You will hear how Clemson quarterback Tajh Boyd will be unable to turn his incredible college career into NFL success. After all, an anonymous scout—a popular fixture this time of year—already labeled him “undraftable.”
Packers scout "based on what I'm seeing Tahj Boyd is not draftable"— Tony Pauline (@TonyPauline) January 20, 2014
Boyd was one of the most productive college quarterbacks to play in some time. He has height limitations, however, which has prompted the draft avalanche to arrive earlier than anticipated.
Others will follow suit. The NFL combine will chew and spit out the non-physical standouts, bumping them to rounds that were once unseen. Campus workouts in front of scouts will not go as planned. Balls will be dropped, passes will be overthrown, 40s will come with disapproving head shakes and the 225-pound bar will come away victorious over a select few.
The cruel scouting process will take its course, and the individuals tasked with declaring a few high-profile players insufficient will continue to do what they’ve done all along. Some of these proclamations will prove to be correct, others—looking in the direction of Russell Wilson and countless others—will make height, speed and leadership declarations light up in flames.

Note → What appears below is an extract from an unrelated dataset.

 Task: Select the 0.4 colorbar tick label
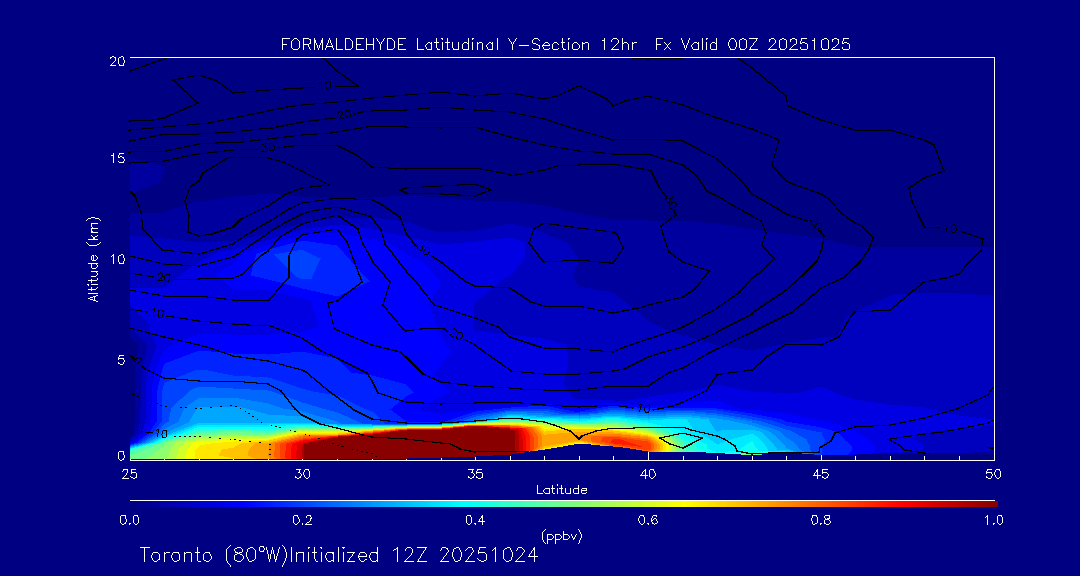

There will be outrage along the way, outrage to an opinion. We know the routine. We simply can’t help ourselves.
The reality of the situation, however, is that these gods should remain the gods. NFL worth shouldn’t impact what you remember most about certain college players, the ones who will live on well past their departure. If there happens to be an NFL career on top of it, so be it.
But the touchdowns won’t suddenly disappear; the wins won’t suddenly vanish. The college experience will forever remain etched in stone, no matter how turbulent the attempted transition to the next level might be.
Voices—sometimes anonymous—will continue to say that they can’t, regardless of how legitimate the criticism might be.
You know this process all too well, but that won’t stop you from tensing up and piling opinion on top of opinion. After all, someone has to protect the gods.